--- START ---

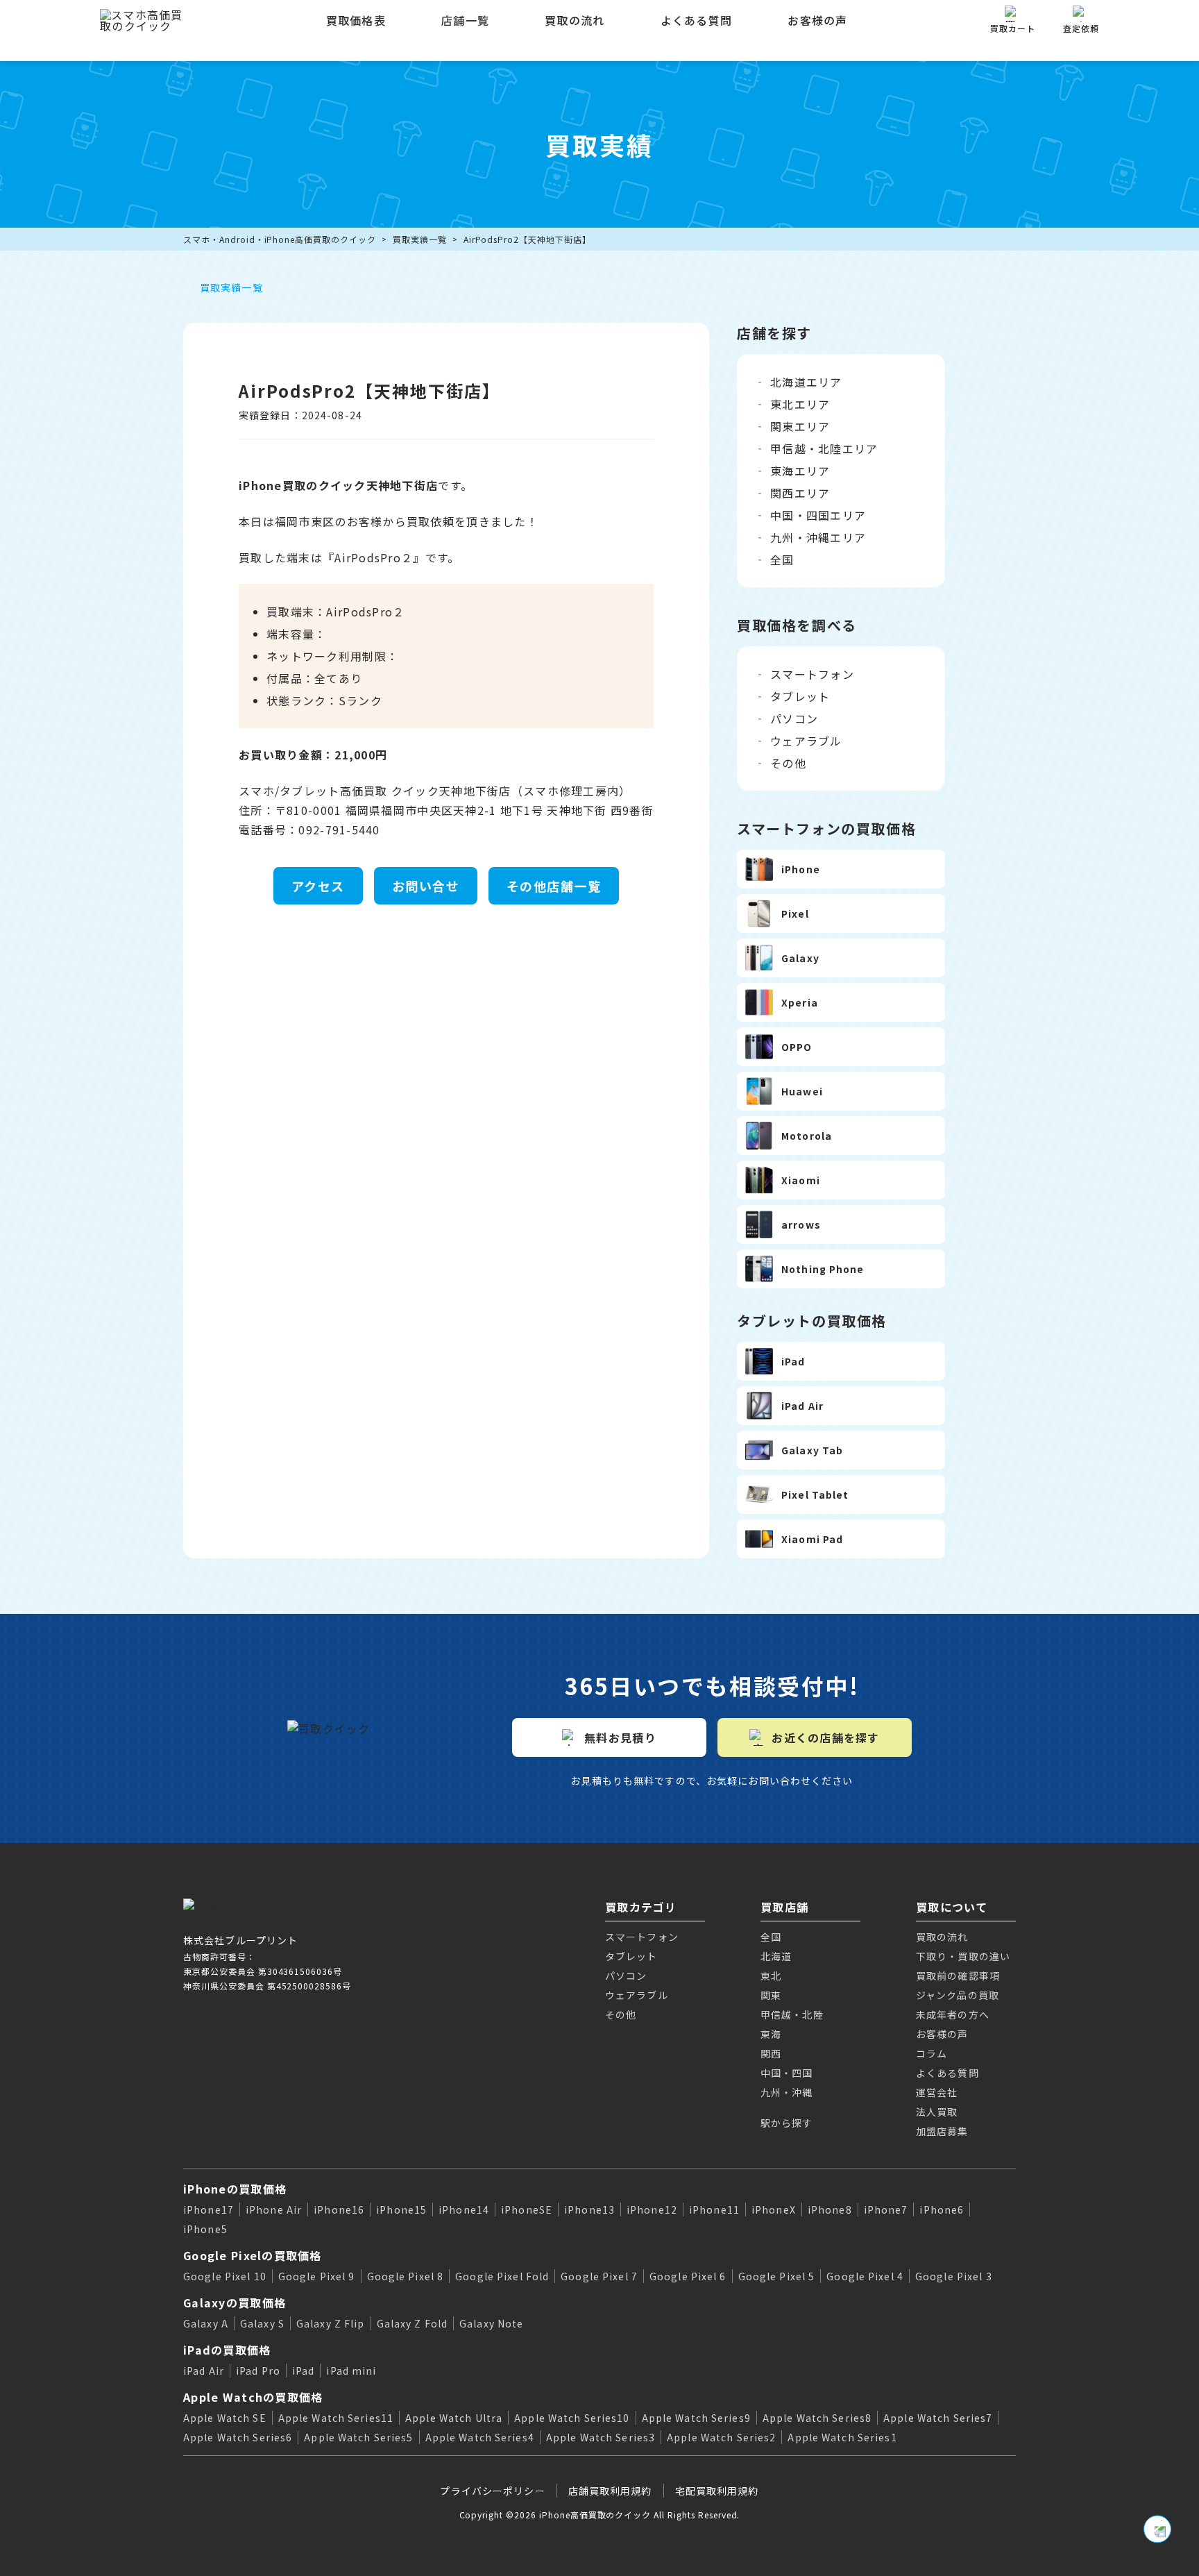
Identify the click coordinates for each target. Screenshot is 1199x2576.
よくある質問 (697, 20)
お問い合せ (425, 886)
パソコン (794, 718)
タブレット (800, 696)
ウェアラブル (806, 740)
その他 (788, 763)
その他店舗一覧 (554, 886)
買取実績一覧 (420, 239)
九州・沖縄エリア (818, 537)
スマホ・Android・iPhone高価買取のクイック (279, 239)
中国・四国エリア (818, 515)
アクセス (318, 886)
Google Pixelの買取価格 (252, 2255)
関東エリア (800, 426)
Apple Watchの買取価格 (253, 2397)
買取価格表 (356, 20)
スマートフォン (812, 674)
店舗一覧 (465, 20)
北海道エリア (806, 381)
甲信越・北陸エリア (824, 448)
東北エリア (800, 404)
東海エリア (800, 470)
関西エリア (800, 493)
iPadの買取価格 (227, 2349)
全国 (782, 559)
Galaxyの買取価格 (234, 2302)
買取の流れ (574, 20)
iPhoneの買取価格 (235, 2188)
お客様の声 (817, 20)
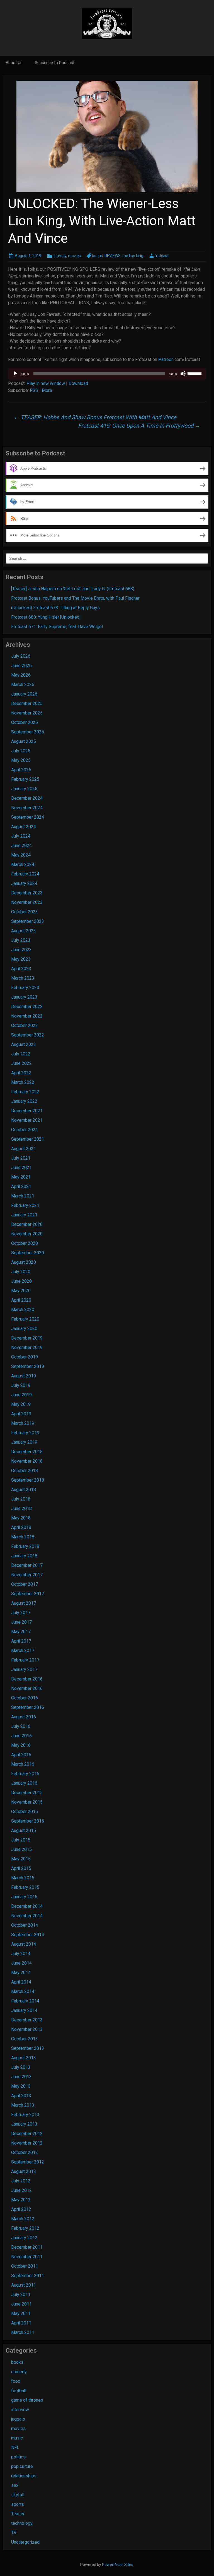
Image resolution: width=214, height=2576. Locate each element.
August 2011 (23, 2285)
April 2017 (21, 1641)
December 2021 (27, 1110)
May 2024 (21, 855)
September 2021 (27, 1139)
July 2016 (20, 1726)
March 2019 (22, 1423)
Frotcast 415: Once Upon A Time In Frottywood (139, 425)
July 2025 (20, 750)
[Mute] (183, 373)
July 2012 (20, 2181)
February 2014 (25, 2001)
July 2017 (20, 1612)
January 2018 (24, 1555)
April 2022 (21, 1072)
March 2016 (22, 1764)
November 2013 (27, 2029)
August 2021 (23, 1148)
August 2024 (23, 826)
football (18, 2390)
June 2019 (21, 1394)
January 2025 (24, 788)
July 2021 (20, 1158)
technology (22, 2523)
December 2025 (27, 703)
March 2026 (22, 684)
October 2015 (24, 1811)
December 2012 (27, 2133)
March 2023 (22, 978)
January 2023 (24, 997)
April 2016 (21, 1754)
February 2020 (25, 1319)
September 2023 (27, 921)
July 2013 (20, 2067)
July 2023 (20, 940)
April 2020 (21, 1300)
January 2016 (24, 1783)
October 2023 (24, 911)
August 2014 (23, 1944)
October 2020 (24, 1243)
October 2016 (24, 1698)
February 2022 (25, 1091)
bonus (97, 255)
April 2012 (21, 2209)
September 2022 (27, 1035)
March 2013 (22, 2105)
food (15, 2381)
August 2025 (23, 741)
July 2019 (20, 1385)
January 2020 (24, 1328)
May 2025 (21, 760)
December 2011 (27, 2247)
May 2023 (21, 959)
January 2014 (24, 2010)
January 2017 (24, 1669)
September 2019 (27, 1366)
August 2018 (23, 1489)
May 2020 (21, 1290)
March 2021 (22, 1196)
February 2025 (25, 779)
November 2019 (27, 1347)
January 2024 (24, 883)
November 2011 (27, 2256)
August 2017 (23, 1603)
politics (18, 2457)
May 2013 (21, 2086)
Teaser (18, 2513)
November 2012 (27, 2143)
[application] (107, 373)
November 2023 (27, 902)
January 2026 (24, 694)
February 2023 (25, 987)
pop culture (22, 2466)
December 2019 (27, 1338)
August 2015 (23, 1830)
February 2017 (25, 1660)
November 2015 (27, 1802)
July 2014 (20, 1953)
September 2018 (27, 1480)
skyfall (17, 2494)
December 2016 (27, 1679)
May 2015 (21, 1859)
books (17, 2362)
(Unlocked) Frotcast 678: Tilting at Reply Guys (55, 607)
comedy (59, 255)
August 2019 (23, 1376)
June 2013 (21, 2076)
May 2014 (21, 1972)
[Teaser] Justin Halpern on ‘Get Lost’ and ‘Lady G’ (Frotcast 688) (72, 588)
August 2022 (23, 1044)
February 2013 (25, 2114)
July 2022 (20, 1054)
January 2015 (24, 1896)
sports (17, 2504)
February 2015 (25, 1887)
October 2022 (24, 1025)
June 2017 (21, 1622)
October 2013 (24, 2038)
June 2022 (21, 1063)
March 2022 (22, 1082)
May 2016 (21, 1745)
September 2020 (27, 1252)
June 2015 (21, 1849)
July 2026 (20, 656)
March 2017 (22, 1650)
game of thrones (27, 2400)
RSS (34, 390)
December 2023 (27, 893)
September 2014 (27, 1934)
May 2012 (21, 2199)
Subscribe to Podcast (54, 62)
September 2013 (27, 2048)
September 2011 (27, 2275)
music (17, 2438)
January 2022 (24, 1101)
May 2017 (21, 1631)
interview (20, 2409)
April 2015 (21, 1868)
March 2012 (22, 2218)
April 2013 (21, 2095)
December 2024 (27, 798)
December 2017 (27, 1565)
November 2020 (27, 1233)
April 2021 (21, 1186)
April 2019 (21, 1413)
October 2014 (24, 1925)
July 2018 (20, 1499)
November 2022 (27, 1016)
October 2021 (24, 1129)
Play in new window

--- END ---

**Problem**
Your copy of the entries above must be exact and must not include pictures.

**Exercise response**
Identify the click coordinates for each target. Screenshot is 1199x2576.
よくある質問 (697, 20)
お問い合せ (425, 886)
パソコン (794, 718)
タブレット (800, 696)
ウェアラブル (806, 740)
その他 (788, 763)
その他店舗一覧 (554, 886)
買取実績一覧 (420, 239)
九州・沖縄エリア (818, 537)
スマホ・Android・iPhone高価買取のクイック (279, 239)
中国・四国エリア (818, 515)
アクセス (318, 886)
Google Pixelの買取価格 (252, 2255)
関東エリア (800, 426)
Apple Watchの買取価格 (253, 2397)
買取価格表 (356, 20)
スマートフォン (812, 674)
店舗一覧 (465, 20)
北海道エリア (806, 381)
甲信越・北陸エリア (824, 448)
東北エリア (800, 404)
東海エリア (800, 470)
関西エリア (800, 493)
iPadの買取価格 (227, 2349)
全国 (782, 559)
Galaxyの買取価格 (234, 2302)
買取の流れ (574, 20)
iPhoneの買取価格 (235, 2188)
お客様の声 (817, 20)
Image resolution: width=214, height=2576. Locate each element.
August 2011 (23, 2285)
April 2017 (21, 1641)
December 2021 (27, 1110)
May 2024 (21, 855)
September 2021 (27, 1139)
July 2016 (20, 1726)
March 2019 (22, 1423)
Frotcast 415: Once Upon A Time In Frottywood (139, 425)
July 2025 (20, 750)
[Mute] (183, 373)
July 2012 (20, 2181)
February 2014 (25, 2001)
July 2017 (20, 1612)
January 2018 (24, 1555)
April 2022 (21, 1072)
March 2016 (22, 1764)
November 2013 (27, 2029)
August 2021 (23, 1148)
August 2024 (23, 826)
football (18, 2390)
June 2019 (21, 1394)
January 2025 (24, 788)
July 2021 (20, 1158)
technology (22, 2523)
December 2025 (27, 703)
March 2026 (22, 684)
October 2015 (24, 1811)
December 2012 (27, 2133)
March 2023 (22, 978)
January 2023 (24, 997)
April 2016 (21, 1754)
February 2020 (25, 1319)
September 2023 (27, 921)
July 2013 (20, 2067)
July 2023 (20, 940)
April 2020 (21, 1300)
January 2016 (24, 1783)
October 2023 (24, 911)
August 2014 (23, 1944)
October 2020 (24, 1243)
October 2016 (24, 1698)
February 2022 (25, 1091)
bonus (97, 255)
April 2012 (21, 2209)
September 2022 (27, 1035)
March 2013 (22, 2105)
food (15, 2381)
August 2025 (23, 741)
July 2019 (20, 1385)
January 2020 (24, 1328)
May 2025 (21, 760)
December 2011 (27, 2247)
May 2023 (21, 959)
January 2014 (24, 2010)
January 2017 (24, 1669)
September 2019 (27, 1366)
August 2018 (23, 1489)
May 2020 (21, 1290)
March 2021 (22, 1196)
February 2025 (25, 779)
November 2019 (27, 1347)
January 2024 (24, 883)
November 2011 (27, 2256)
August 2017 (23, 1603)
politics (18, 2457)
May 2013 (21, 2086)
Teaser (18, 2513)
November 2012 (27, 2143)
[application] (107, 373)
November 2023 (27, 902)
January 2026 (24, 694)
February 2023 (25, 987)
pop culture (22, 2466)
December 2019 (27, 1338)
August 2015 (23, 1830)
February 2017 (25, 1660)
November 2015 (27, 1802)
July 2014 (20, 1953)
September 2018 (27, 1480)
skyfall (17, 2494)
December 2016 (27, 1679)
May 2015 (21, 1859)
books (17, 2362)
(Unlocked) Frotcast 678: Tilting at Reply Guys (55, 607)
comedy (59, 255)
August 2019 (23, 1376)
June 2013 (21, 2076)
May 2014 (21, 1972)
[Teaser] Justin Halpern on ‘Get Lost’ and ‘Lady G’ (Frotcast 688) (72, 588)
August 2022 (23, 1044)
February 2013 (25, 2114)
July 2022 (20, 1054)
January 2015 (24, 1896)
sports (17, 2504)
February 2015 (25, 1887)
October 2022 (24, 1025)
June 2017 (21, 1622)
October 2013 (24, 2038)
June 2022 (21, 1063)
March 2022 (22, 1082)
May 2016 (21, 1745)
September 2020 (27, 1252)
June 2015 (21, 1849)
July 2026 (20, 656)
March 2017 (22, 1650)
game of thrones (27, 2400)
RSS (34, 390)
December 2023 (27, 893)
September 2014 (27, 1934)
May 2012 (21, 2199)
Subscribe to Podcast (54, 62)
September 2013 (27, 2048)
September 2011 (27, 2275)
music (17, 2438)
January 2022 (24, 1101)
May 2017 (21, 1631)
interview (20, 2409)
April 2015 (21, 1868)
March 2012 (22, 2218)
April 2013 (21, 2095)
December 2024 (27, 798)
December 2017 (27, 1565)
November 2020 (27, 1233)
April 2021 (21, 1186)
April 2019 (21, 1413)
October 2014 (24, 1925)
July 2018 (20, 1499)
November 2022 (27, 1016)
October 2021 (24, 1129)
Play in new window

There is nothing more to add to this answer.